▶ [TEXT SEGMENT]:
## BEGIN

RE: v3.18-RT

[Date Prev][Date Next][Thread Prev][Thread Next][Date Index][Thread Index]

 



Hi Sebastian,

Were you able to gain any insight from the traces?

If we were to proceed with reverting the kernel/sched/core.c patch in our build of 3.18.29-rt30, would the addition of the WARN_ON_ONCE(p->migrate_disable_atomic <= 0) debug check that you recommended (2016/07/29) be sufficient for detecting imbalances? We would perform extended testing on multiple systems to determine the effects of reverting the patch.

Cheers,
Carol

> -----Original Message-----
> From: Carol Wong
> Sent: Wednesday, August 03, 2016 6:32 PM
> To: 'Sebastian Andrzej Siewior'
> Cc: linux-rt-users@xxxxxxxxxxxxxxx; David Hauck; Preston Hauck
> Subject: RE: v3.18-RT
> 
> Hi Sebastian,
> 
> I made the suggested change to sched/core.c and verified that
> CONFIG_SCHED_DEBUG=y. I reproduced the crash 3 times and captured the
> attached traces.

## END

▶ [SOURCE MATERIAL]:
## BEGIN

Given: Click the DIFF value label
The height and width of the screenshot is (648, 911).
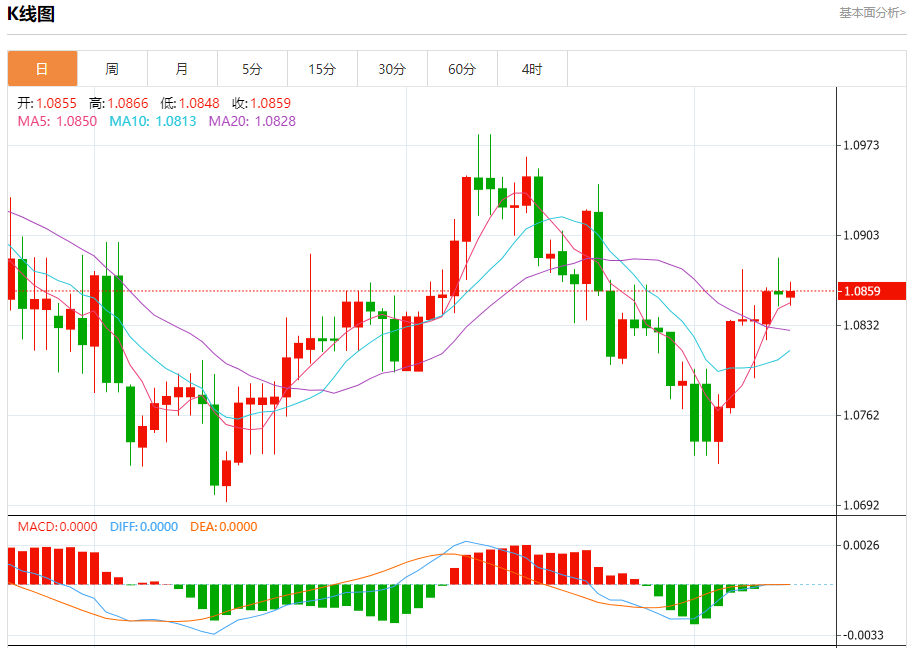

## END
## BEGIN

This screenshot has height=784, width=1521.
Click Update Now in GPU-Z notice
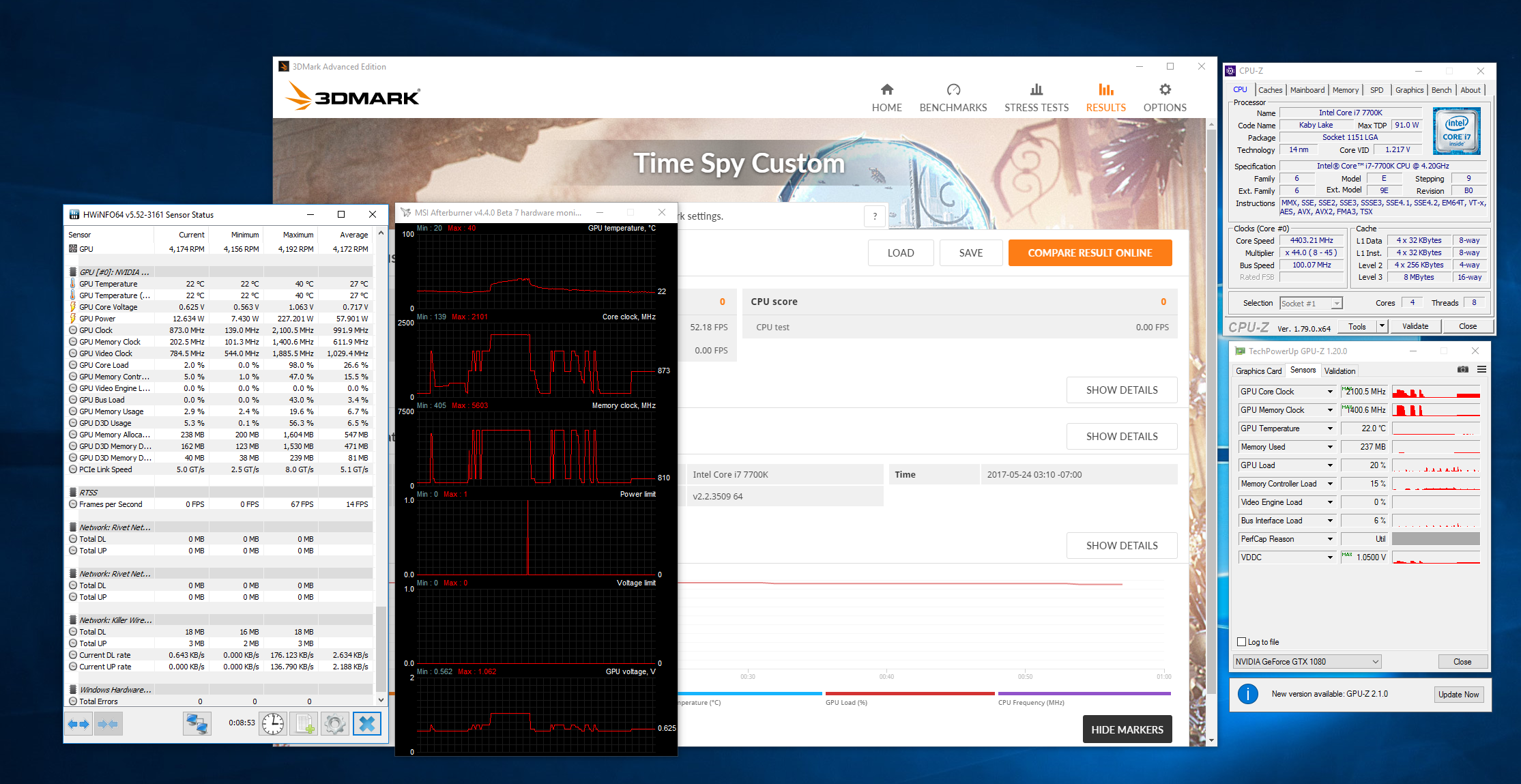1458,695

## END

▶ [YOUR TASKS]:
a: Answer these questions about the v3.18-RT thread:
(i) Which kernel version is the build in which reverting the kernel/sched/core.c patch is being considered?
(ii) Which configuration option did Carol verify was set?
(iii) How many times was the crash reproduced?
b: Put the stretch of the records from the line containing "Given: Click the DIFF value label" through the line containing "The height and" into a Markdown table with the columns Row and Line, leaving out blank lines.
The mailing list text and the records are independent of each other.

▶ [SOLUTIONS PER TASK]:
a:
(i) 3.18.29-rt30
(ii) CONFIG_SCHED_DEBUG=y
(iii) 3 times

b:
| Row | Line |
|---|---|
| 1 | Given: Click the DIFF value label |
| 2 | The height and width of the screenshot is (648, 911). |